___ Extrait présenté ___

Nabila Bakkas
16 Juillet 2025
À 17:35
Le Matin : Qu’entend-on exactement par «fibromyalgie» et quels en sont les symptômes les plus courants ?Dr Mehdi Chemlal : La fibromyalgie est une maladie chronique caractérisée par des douleurs diffuses persistantes dans tout le corps, souvent accompagnées d’une fatigue intense, de troubles du sommeil, de raideurs matinales, de troubles cognitifs, et parfois de migraines, de troubles intestinaux ou de troubles de l’humeur. Ce qui la rend particulièrement difficile à vivre, c’est son caractère invisible. Les analyses biologiques sont normales, les imageries aussi... mais la souffrance est bien réelle. Il s’agit d’une douleur non lésionnelle, mais fonctionnelle, qui impacte profondément la qualité de vie. Et parce que cette souffrance ne se voit pas, le patient entame souvent un véritable parcours du combattant. Il consulte plusieurs médecins, passe d’un spécialiste à l’autre, mais repart fréquemment avec le sentiment que personne ne le comprend vraiment. Ce manque de reconnaissance alourdit encore la charge émotionnelle et renforce l’isolement. D’ailleurs, on entend encore trop souvent que la fibromyalgie est un diagnostic d’élimination. En réalité, ce n’est pas tout à fait exact. Cette approche, lorsqu’elle est poussée à l’extrême, retarde inutilement le diagnostic – et avec lui, la mise en place d’une prise en charge adaptée.

___

*Comment procéder*: Poursuivez l'entretien sur la fibromyalgie ci-dessus à partir de sa dernière phrase.

___ Données fournies ___

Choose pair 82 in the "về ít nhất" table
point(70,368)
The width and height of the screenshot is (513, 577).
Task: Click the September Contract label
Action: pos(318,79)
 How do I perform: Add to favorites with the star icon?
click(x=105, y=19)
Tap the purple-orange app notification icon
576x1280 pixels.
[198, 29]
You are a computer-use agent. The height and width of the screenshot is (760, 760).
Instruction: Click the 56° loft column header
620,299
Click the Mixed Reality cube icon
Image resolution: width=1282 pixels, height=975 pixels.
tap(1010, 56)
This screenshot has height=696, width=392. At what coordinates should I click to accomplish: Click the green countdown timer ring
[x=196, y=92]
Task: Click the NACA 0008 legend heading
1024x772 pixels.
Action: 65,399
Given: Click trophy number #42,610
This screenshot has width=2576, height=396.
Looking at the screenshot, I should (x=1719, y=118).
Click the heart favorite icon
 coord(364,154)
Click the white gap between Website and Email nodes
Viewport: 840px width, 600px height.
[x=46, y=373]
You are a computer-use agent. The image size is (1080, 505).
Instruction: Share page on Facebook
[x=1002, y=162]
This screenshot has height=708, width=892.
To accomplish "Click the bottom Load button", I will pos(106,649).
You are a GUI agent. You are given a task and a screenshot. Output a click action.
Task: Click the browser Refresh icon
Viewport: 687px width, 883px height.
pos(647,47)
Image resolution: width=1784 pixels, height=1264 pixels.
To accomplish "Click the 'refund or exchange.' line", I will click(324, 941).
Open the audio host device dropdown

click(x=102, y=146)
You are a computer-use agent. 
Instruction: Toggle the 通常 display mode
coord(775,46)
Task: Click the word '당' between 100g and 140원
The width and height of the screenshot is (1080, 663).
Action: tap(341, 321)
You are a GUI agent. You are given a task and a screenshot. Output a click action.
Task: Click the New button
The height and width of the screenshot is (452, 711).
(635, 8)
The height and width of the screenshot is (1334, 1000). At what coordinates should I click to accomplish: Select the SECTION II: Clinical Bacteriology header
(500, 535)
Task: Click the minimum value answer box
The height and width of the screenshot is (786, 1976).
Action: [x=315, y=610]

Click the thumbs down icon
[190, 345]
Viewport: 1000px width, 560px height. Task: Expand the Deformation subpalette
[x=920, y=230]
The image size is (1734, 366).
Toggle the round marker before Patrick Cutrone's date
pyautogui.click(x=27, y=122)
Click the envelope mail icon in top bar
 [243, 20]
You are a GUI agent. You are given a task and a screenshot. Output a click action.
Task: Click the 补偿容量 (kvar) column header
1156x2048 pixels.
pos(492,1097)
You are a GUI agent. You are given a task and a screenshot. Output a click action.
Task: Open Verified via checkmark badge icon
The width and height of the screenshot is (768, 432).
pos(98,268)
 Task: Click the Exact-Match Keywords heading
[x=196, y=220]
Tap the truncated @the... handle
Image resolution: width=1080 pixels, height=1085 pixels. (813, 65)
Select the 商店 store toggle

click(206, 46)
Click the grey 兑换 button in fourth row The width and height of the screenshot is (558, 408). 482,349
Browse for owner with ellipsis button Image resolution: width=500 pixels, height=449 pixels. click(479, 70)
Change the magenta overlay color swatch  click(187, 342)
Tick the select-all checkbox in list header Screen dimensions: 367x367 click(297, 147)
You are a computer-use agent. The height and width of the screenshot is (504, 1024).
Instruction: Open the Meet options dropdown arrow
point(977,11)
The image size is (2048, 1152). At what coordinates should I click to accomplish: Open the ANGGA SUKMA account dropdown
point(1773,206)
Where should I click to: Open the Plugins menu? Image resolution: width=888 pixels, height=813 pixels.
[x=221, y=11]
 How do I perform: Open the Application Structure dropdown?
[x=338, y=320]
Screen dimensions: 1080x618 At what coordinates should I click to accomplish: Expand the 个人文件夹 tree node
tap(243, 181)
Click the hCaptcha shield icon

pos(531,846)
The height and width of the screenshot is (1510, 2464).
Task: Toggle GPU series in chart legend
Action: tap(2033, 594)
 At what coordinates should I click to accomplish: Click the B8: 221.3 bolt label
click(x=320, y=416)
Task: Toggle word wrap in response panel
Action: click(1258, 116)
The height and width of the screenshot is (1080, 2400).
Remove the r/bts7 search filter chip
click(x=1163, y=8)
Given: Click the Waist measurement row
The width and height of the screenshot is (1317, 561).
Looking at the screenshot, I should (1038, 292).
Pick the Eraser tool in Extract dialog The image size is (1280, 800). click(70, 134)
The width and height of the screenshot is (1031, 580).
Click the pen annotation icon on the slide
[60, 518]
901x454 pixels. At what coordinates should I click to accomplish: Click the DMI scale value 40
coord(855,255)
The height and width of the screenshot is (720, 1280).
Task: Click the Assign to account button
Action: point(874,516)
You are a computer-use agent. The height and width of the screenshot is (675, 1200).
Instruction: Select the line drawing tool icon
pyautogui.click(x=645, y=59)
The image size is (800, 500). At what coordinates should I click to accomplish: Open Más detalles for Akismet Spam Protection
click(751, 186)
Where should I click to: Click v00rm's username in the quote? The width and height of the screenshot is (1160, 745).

___

*Réponse proposée*:
Comment se déroule le diagnostic, sachant qu’il n’existe pas de test biologique spécifique pour détecter cette maladie ?La fibromyalgie doit être envisagée activement lorsqu’un patient présente un tableau clinique évocateur : douleurs diffuses, fatigue persistante, troubles du sommeil, troubles cognitifs... le tout sans anomalies biologiques ou radiologiques permettant d’expliquer ces symptômes. Le diagnostic repose sur une démarche structurée : on présente au patient une carte corporelle représentant les zones potentiellement douloureuses, puis on compte les points sensibles. Ensuite, un interrogatoire approfondi permet d’identifier plusieurs symptômes associés, selon des critères validés, notamment ceux de l’ACR 2016 (critères diagnostiques établis par l’American College of Rheumatology en 2016 pour identifier la fibromyalgie). On établit alors un score de probabilité, qui permet de poser un diagnostic plus objectif. Ce n’est donc pas un diagnostic «par défaut», mais bien un syndrome fonctionnel clairement défini, avec des critères cliniques concrets. Plus on tarde à le reconnaître, sous prétexte d’exclure toutes les autres pathologies possibles, plus le patient s’épuise, perd confiance dans le système de soins, et voit sa qualité de vie se détériorer.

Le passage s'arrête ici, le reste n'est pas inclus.